P_IM3 = 3·P_in − 2·IIP3), desensitization margins, receiver blocking (5-tier), and a unified frequency-plus-power risk score with technology-dependent thresholds. - Monte Carlo: worst-case P50 / P95 / P99 across TX power, IIP3, isolation, coupling, and temperature tolerances, with an LO phase-noise model that matters for GNSS.
- Compliance: 3GPP TS 36.101 / 38.101 and FCC spurious-emission checks with bandwidth normalization.
- Output: interactive spectrum / risk charts and CSV / Excel / JSON export.

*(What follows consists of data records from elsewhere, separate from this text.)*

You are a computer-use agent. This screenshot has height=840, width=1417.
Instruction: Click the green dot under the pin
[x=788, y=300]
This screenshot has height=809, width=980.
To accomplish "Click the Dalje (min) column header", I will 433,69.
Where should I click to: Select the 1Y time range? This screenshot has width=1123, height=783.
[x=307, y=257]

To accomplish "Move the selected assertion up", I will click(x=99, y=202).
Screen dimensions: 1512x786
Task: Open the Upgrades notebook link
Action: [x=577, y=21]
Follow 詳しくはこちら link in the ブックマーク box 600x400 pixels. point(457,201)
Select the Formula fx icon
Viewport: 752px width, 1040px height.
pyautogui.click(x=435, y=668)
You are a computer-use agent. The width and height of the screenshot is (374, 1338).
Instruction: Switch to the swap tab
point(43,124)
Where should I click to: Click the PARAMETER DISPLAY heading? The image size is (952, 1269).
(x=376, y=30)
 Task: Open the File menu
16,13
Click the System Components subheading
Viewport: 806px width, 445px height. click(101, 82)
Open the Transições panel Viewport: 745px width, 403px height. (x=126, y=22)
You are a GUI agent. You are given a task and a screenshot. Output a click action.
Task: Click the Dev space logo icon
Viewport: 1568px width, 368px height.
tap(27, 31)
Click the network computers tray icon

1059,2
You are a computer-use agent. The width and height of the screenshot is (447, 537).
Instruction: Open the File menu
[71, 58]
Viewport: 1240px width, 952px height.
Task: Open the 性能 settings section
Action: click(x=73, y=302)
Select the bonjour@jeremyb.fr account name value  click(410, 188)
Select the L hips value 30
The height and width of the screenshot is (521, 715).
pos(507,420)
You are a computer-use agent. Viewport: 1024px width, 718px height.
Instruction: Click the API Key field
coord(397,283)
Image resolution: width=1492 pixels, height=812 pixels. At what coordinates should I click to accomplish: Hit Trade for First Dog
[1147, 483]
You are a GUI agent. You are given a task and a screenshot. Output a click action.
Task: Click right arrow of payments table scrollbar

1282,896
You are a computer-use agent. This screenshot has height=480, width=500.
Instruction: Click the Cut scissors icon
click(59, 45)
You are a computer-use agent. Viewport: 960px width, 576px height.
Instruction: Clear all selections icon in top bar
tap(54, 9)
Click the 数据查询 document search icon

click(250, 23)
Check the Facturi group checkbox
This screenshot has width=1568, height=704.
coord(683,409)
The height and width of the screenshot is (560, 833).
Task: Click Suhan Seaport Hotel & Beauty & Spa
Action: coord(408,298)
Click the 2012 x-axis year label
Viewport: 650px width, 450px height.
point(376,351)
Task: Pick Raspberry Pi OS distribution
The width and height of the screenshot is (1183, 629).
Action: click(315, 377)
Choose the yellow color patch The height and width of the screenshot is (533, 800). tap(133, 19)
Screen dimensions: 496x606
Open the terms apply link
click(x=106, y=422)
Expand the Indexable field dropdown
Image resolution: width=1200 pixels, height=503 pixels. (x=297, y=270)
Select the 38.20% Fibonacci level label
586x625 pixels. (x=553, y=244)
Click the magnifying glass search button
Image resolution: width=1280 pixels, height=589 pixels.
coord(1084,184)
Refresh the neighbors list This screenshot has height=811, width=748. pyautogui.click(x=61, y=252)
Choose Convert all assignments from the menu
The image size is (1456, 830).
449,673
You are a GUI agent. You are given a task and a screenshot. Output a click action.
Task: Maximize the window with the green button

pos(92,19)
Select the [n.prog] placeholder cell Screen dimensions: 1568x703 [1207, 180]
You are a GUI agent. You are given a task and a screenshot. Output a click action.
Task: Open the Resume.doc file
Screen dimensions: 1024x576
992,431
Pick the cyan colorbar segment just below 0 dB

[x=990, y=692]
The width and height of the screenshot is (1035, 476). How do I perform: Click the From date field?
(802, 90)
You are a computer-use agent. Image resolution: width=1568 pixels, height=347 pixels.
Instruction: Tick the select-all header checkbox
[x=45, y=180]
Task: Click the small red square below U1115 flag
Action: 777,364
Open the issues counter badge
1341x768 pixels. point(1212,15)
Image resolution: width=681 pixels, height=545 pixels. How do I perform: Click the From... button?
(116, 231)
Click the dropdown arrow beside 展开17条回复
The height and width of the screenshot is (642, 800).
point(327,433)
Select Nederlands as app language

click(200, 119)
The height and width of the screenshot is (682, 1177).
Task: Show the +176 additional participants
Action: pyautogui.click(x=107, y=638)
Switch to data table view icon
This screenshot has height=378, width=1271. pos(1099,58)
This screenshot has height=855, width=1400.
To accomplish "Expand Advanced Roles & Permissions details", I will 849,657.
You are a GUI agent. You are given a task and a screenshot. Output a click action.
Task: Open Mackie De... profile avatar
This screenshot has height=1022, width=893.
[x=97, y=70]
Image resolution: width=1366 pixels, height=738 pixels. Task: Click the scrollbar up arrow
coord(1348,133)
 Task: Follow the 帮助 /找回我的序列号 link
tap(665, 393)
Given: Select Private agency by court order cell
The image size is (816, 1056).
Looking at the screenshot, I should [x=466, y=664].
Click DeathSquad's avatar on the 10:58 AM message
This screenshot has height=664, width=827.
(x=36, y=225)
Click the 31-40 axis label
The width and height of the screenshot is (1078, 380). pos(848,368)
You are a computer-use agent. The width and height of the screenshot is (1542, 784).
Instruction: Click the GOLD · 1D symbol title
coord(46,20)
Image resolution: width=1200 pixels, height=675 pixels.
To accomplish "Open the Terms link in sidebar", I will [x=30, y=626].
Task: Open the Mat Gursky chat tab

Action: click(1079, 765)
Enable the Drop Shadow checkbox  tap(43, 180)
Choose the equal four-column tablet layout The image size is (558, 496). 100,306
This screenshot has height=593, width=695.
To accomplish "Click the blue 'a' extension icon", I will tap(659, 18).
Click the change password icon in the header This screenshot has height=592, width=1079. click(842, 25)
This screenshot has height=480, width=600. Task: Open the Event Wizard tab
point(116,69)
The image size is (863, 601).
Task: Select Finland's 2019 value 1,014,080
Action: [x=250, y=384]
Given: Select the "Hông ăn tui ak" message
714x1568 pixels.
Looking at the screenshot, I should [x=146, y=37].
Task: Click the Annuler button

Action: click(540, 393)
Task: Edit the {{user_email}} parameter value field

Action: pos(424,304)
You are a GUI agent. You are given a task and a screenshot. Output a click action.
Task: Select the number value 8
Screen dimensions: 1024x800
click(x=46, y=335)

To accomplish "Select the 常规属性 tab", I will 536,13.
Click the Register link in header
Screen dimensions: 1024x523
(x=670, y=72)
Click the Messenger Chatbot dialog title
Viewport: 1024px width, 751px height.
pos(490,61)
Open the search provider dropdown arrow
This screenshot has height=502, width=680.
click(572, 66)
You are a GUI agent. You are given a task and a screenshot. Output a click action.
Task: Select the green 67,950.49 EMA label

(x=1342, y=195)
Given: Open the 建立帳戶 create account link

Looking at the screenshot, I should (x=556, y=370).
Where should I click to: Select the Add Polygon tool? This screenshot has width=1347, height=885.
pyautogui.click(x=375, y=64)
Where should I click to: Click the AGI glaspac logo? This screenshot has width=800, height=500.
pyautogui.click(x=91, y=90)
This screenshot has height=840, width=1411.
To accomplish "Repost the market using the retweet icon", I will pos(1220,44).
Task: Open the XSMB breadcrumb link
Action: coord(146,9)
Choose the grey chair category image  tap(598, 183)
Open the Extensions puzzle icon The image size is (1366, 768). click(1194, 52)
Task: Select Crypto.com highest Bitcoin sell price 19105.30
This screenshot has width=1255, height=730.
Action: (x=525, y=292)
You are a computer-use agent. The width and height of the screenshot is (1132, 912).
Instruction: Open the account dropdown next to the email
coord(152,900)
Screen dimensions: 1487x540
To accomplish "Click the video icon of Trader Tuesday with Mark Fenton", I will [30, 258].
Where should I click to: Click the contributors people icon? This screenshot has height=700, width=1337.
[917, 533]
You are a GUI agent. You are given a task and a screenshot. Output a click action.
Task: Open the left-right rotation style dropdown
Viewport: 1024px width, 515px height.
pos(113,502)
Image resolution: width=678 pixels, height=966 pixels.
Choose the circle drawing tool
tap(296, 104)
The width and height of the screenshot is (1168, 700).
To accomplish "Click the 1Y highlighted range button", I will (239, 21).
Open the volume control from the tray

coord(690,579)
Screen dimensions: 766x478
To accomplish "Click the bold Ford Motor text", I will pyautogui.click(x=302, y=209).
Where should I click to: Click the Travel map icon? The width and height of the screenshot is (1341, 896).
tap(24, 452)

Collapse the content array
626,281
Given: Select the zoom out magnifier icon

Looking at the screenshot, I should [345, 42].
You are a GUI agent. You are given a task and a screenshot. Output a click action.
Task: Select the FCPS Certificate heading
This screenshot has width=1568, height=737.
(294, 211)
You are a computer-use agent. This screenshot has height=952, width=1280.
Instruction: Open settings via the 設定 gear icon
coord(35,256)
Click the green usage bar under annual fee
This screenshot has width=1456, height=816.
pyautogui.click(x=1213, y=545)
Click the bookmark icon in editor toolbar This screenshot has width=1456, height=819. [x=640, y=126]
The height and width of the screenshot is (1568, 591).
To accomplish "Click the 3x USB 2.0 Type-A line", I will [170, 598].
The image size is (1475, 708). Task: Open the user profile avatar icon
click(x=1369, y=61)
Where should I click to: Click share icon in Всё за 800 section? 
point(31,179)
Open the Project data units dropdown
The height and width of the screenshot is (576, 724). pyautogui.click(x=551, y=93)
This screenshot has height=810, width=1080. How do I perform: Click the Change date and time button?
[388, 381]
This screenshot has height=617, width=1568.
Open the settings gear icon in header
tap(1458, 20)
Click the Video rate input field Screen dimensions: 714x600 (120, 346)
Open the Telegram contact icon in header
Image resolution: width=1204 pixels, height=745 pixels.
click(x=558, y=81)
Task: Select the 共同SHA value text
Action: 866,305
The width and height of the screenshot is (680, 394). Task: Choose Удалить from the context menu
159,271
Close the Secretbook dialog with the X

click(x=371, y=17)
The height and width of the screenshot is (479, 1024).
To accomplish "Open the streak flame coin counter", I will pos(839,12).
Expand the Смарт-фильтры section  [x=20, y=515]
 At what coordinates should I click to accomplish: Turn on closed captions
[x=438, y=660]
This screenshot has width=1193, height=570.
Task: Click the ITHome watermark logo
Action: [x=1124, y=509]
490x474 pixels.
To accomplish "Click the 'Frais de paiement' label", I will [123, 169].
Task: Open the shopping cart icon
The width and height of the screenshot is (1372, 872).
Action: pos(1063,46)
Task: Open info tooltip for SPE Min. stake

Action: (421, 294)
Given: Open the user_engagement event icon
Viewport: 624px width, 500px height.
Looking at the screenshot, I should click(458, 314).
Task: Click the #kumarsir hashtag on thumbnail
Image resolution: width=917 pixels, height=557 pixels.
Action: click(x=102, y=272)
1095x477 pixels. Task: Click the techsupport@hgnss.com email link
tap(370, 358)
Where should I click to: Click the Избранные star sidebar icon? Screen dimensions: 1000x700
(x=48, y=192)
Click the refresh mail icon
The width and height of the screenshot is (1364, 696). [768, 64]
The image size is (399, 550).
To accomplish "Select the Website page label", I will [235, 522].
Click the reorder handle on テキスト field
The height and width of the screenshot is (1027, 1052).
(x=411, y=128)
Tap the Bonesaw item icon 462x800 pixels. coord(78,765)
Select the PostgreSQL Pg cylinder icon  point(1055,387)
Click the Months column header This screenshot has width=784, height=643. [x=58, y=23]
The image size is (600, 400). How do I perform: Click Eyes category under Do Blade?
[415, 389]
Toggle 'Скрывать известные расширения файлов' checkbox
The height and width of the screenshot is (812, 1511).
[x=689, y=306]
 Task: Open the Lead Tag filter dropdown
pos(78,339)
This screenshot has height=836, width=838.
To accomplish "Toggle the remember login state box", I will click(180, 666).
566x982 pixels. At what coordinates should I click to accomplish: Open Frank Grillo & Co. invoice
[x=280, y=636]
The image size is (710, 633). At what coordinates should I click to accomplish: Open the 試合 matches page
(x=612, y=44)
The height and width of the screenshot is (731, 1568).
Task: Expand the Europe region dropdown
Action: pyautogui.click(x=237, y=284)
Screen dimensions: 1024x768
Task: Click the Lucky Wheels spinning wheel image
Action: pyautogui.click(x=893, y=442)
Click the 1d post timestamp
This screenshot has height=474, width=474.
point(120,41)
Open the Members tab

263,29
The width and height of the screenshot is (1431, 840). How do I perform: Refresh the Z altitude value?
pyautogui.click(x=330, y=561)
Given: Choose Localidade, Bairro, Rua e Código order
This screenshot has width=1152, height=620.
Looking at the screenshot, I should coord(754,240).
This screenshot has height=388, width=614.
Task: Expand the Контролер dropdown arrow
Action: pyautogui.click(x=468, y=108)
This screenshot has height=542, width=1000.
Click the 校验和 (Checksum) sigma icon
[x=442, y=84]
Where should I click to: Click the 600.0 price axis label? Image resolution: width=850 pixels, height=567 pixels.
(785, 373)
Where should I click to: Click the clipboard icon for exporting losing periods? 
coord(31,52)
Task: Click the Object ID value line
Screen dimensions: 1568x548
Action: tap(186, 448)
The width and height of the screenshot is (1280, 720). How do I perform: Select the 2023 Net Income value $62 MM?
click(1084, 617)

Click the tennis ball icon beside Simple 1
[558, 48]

Worked example from the docs: LTE Band 13 (777–787 MHz) → its 2nd harmonic at 1574 MHz lands right on GPS L1 (1575.42 MHz) — a textbook self-interference trap the tool flags as critical.

Tech
A Python / Streamlit web app (v2.2.0), 174 pytest tests on Python 3.10–3.12, AGPL-3.0.
Get it
Source and usage are on GitHub.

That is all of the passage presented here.